_About this exercise_: Repeat, word for word, the lines of the listing below between the line holding "coordinates (306, 418)." and the line holding "What do you see at coordinates (309, 594)", inclusive.

━━━━

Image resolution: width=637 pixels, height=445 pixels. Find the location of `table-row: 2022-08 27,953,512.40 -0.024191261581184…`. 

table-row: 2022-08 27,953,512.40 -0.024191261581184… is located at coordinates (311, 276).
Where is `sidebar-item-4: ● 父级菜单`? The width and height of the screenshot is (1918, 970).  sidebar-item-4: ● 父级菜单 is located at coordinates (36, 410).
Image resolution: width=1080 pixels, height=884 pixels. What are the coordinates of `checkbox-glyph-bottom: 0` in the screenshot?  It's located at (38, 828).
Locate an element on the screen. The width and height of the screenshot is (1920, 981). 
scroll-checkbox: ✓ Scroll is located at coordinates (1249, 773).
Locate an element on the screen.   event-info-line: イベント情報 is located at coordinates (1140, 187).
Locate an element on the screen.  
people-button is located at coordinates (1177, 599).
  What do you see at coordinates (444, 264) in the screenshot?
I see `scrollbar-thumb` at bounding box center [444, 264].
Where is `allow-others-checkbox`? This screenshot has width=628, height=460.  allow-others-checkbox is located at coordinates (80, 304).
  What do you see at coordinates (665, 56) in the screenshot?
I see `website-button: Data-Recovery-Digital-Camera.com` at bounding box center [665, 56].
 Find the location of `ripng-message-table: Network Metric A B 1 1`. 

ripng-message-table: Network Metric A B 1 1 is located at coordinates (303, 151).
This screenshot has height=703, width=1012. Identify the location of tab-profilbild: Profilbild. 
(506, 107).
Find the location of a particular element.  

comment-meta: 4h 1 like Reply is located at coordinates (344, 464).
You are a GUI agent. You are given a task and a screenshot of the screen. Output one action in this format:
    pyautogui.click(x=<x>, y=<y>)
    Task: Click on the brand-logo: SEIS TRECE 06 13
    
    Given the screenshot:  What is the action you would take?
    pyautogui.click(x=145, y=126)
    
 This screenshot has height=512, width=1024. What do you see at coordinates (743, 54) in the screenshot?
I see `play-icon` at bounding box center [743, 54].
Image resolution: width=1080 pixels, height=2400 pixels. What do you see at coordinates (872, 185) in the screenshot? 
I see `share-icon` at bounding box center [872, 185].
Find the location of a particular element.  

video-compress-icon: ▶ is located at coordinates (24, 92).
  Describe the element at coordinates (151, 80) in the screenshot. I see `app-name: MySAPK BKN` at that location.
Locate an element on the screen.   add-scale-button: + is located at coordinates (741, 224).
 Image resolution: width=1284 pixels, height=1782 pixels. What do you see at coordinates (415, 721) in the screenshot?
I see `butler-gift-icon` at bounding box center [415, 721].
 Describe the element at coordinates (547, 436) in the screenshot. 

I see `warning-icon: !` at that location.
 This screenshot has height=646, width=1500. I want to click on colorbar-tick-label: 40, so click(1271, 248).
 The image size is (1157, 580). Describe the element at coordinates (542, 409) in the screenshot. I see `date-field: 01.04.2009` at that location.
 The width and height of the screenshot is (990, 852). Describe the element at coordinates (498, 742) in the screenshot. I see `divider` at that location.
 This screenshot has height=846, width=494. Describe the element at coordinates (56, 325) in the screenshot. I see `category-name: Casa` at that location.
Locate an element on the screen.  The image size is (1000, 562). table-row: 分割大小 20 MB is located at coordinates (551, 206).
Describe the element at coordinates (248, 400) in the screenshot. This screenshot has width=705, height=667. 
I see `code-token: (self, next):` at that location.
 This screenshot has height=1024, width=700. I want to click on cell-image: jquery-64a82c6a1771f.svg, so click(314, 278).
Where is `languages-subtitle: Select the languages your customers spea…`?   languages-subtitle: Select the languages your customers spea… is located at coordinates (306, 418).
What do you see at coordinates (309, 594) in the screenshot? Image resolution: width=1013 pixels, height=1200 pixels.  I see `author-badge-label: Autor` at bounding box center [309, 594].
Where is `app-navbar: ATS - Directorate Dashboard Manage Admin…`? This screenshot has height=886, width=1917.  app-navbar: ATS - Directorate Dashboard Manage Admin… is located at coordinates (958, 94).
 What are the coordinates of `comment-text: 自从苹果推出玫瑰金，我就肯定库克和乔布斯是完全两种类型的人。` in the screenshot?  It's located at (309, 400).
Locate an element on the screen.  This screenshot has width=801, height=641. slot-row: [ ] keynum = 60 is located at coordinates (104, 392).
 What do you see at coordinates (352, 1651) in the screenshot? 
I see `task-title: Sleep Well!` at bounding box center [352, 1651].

━━━━

_Problem solution_:
Where is `languages-subtitle: Select the languages your customers spea…`?   languages-subtitle: Select the languages your customers spea… is located at coordinates (306, 418).
What do you see at coordinates (309, 594) in the screenshot? Image resolution: width=1013 pixels, height=1200 pixels.  I see `author-badge-label: Autor` at bounding box center [309, 594].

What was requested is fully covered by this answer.